Looking at the above grape varietals you might have mistaken our farm for a Simonsberg producer, but no, our Tukulu soils and north facing aspect in Elgin makes for the perfect (warmer) cooler climate site, with well drained gravel soils, over a deep layer of clay. We aren’t immune to the Elgin trend of Chardonnay and Pinot Noir though! The open field below my Dad’s fynbos garden has been fallow for over 22 years, and we finally decided to take the plunge and plant it to Chardonnay. The block has been named after Mike Kreft’s first grandchild, Maggie, who has overseen many of the developments on visits with Jenna and Simon.
We know that Elgin Chardonnay is in high demand and we are excited to try our hand at it, and we still need to identify which winemaker will be the caretaker of these grapes. We need to find a great home! Perhaps bubbly, as we can get it off early in the season before the birds descend, or a really special Chardonnay still wine. We will keep you posted!
We are also grateful to work with some creative and delightful garagiste winemakers who take small parcels of our grapes, one of whom does so in a cold truck up to Johannesburg. We have also had a long association with the Wallace family, with Paul Wallace advising Dad on varietals to plant and ongoing viticultural consulting. They also took some of our Merlot for their acclaimed Crackerjack blend.

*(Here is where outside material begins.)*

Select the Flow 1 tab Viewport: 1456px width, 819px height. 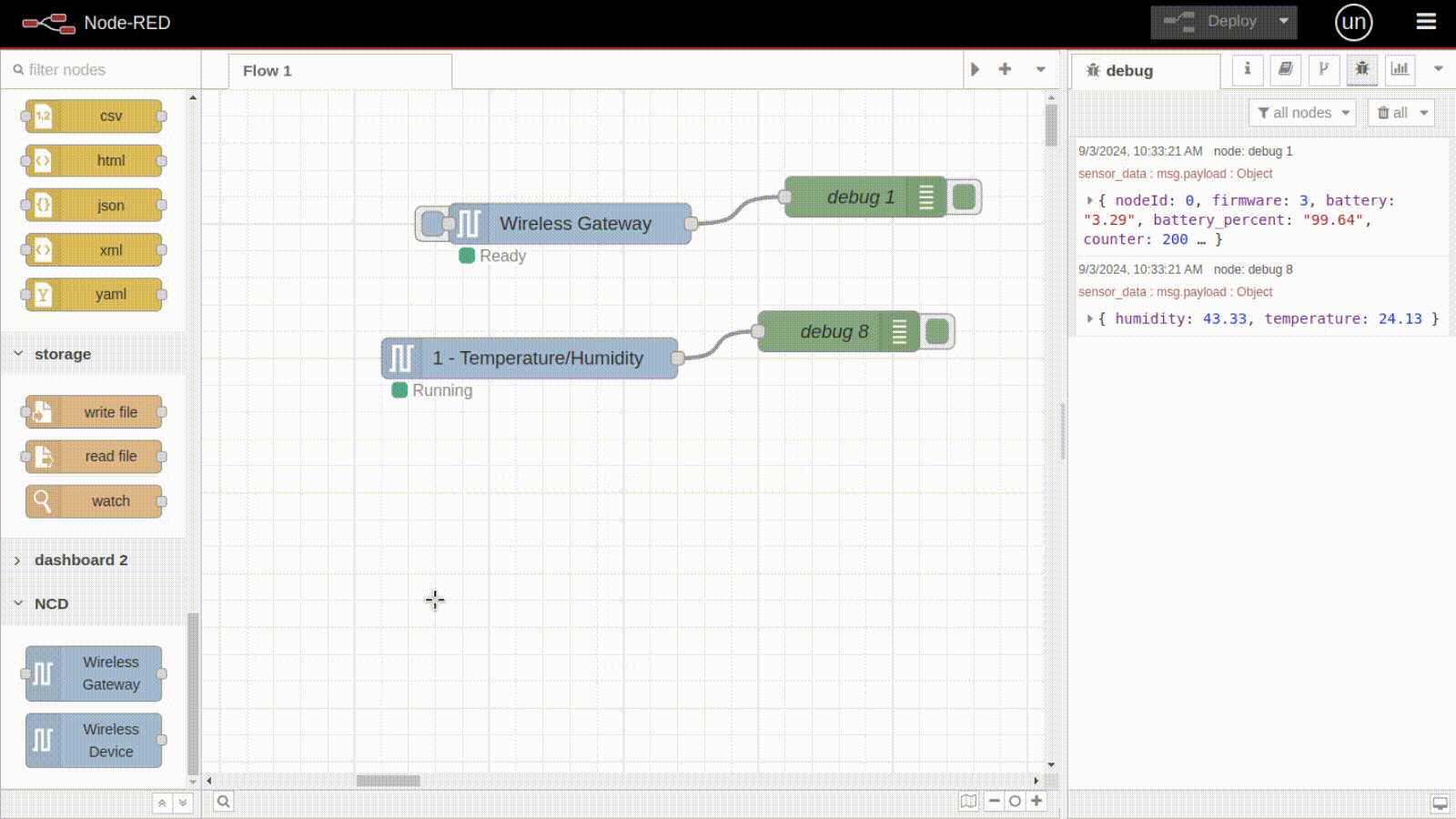[x=268, y=71]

We are in an exciting and challenging new chapter, and we are very happy to be sharing Belfield wines with you in their new incarnations. We think Dad would be proud and a bit tickled with the winemakers doing great things with his grapes, just as he did with the wines produced in the Belfield cellar. Now we get to focus on the stuff he loved most, the farming, and the sipping of a “Belfield” wine on the stoep or in the bush. We miss you dearly Dad and toast you with a beautiful array of your farming work and love, bottled.